# 7 Bivariate Analysis

## 7.1 Correlation

We will now point our imaginary boat towards the Relationship Islands.
When we see one thing vary, we perceive it changing in some regard, as
the sun setting, the price of goods increasing, or the alternation of
green and red lights at an intersection. Therefore, when two things
covary there are two possibilities. One is that the change in the first
is concomitant with the change in the second, as the change in a child’s
age covaries with his height. The older, the taller. When higher
magnitudes on one thing occur along with higher magnitudes on another
and the lower magnitudes on both also co-occur, then the things vary
together positively, and we denote this situation as positive
covariation or **positive correlation**. The second possibility is that
two things vary inversely or oppositely. That is, the higher magnitudes
of one thing go along with the lower magnitudes of the other and vice
versa. Then, we denote this situation as negative covariation or
**negative correlation**. This seems clear enough, but in order to be
more systematic about correlation more definition is needed.

We start with the concept of **covariance**, which represents the
direction of the linear relationship between two variables. By direction
we mean if the variables are directly proportional or inversely
proportional to each other. Thus, if increasing the value of one
variable we have a positive or a negative impact on the value of the
other variable. The values of covariance can be any number between the
two opposite infinities. It’s important to mention that the covariance
only __measures the direction of the relationship between two variables
and not its magnitude__, for which the correlation is used.

In probability theory and statistics, **correlation**, also called
correlation coefficient, indicates the strength and direction of a
linear relationship between two random variables (Davis 2021; Madhavan 2019; Wilson 2014). In general statistical usage, correlation
or co-relation refers to the departure of two variables from
independence. In this broad sense there are several coefficients,
measuring the degree of correlation, adapted to the nature of data. The
best known is the **Pearson** product-moment correlation coefficient
(\(\rho\)), which is used for linearly related variables and is obtained
by dividing the covariance of the two variables (\(\sigma_{xy}\)) by the
product of their standard deviations (Equation (7.1).

\[\begin{equation} \rho=\frac{\sigma_{xy}}{\sigma_x*\sigma_y} \tag{7.1} \end{equation}\]

A second measure is the **Spearman**’s rank correlation coefficient
(\(\rho_{R(x),R(y)}\)) which is a nonparametric measure of rank
correlation defined as the Pearson correlation coefficient between rank
variables (Equation (7.2)).

\[\begin{equation} \rho_{R(x),R(y)}=\frac{cov{(R(x),R(y))}}{\sigma_{R(x)}*\sigma_{R(y)}} \tag{7.2} \end{equation}\]

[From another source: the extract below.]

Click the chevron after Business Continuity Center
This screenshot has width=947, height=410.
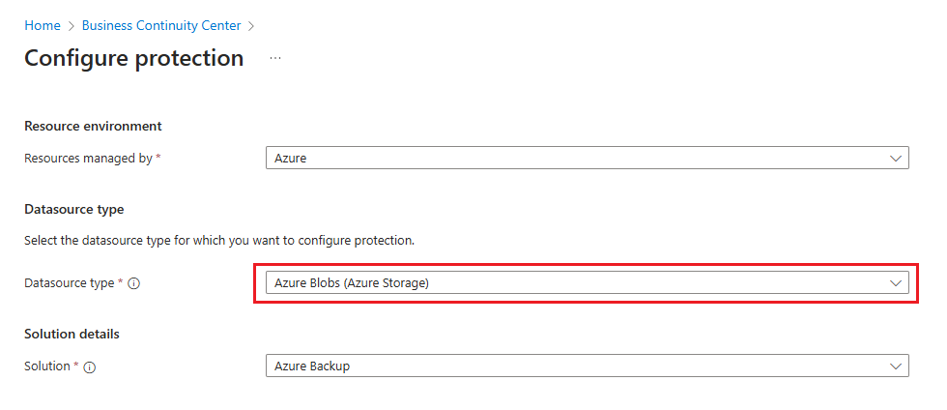[251, 26]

While Pearson’s correlation assesses linear relationships, Spearman’s correlation assesses monotonic relationships (whether linear or not). It is, thus, fundamental a theoretical assumption taken before choosing the right measure. Two variables \(x\) and \(y\) are positively correlated if when \(x\) increases \(y\) increases too and when \(x\) decreases \(y\) decreases too. The correlation is instead negative when the variable \(x\) increases and the variable \(y\) decreases and vice-versa. The sign of \(\rho\) depends only on the covariance (\(\sigma_{xy}\)). The correlation coefficient varies between -1 (perfect negative linear correlation) and 1 (perfect positive linear correlation), and if it is equal to zero the variables are independent.

The code below allows you to compute the correlation coefficient between
two variables, and then a correlation matrix, which is a table showing
the correlation coefficients between each pair of variables. *Note that
the first line of code suppresses the scientific notation, allowing the
results of the future calculation to be expressed in decimals even if
they are really really small (or big) values.*

## Code

Because a correlation matrix may result dispersive and difficult to study, especially when we have a high number of variables, there is the possibility to visualize it. In fact, if the variables are correlated, the “scatter” points have a trend very known: if the trend is linear the correlation is linear.

The code below provides you with some examples. The function `pairs()`

is internal to R and gives us the most basic graph, while the function
`corrplot()`

belongs to the `corrplot`

package and provides a more
stylish and customizable graph (Wei and Simko 2021). Finally, the most interesting
(but advanced) version of a pair plot is offered by the `GGally`

package
with the function `ggpairs()`

(Emerson et al. 2012). This function allows us to
draw a correlation matrix that can include whatever kind of value or
graph we want inside of each cell.

## Code

The last measure of relationship we will talk about is the **chi-squared
test** (also known as \(\chi^2\) test). This is a hypothesis test
statistics that comes into play when dealing with contingency tables and
relatively large sample sizes. In simpler terms, the chi-squared test is
primarily employed to assess whether there’s a relationship between two
__categorical variables__ in terms of their impact on the test
statistic. The purpose of the test is to evaluate how likely the
observed frequencies would be assuming the null hypothesis (\(H_0\)) is
true. Test statistics that follow a \(\chi^2\) distribution occur when the
observations are independent.

## Code

The code above computes the \(\chi^2\) test for the number of cilinders of a car and the presence of manual transmission. Since we get a p-Value less than the significance level of 0.05, we reject the null hypothesis and conclude that the two variables are in fact dependent.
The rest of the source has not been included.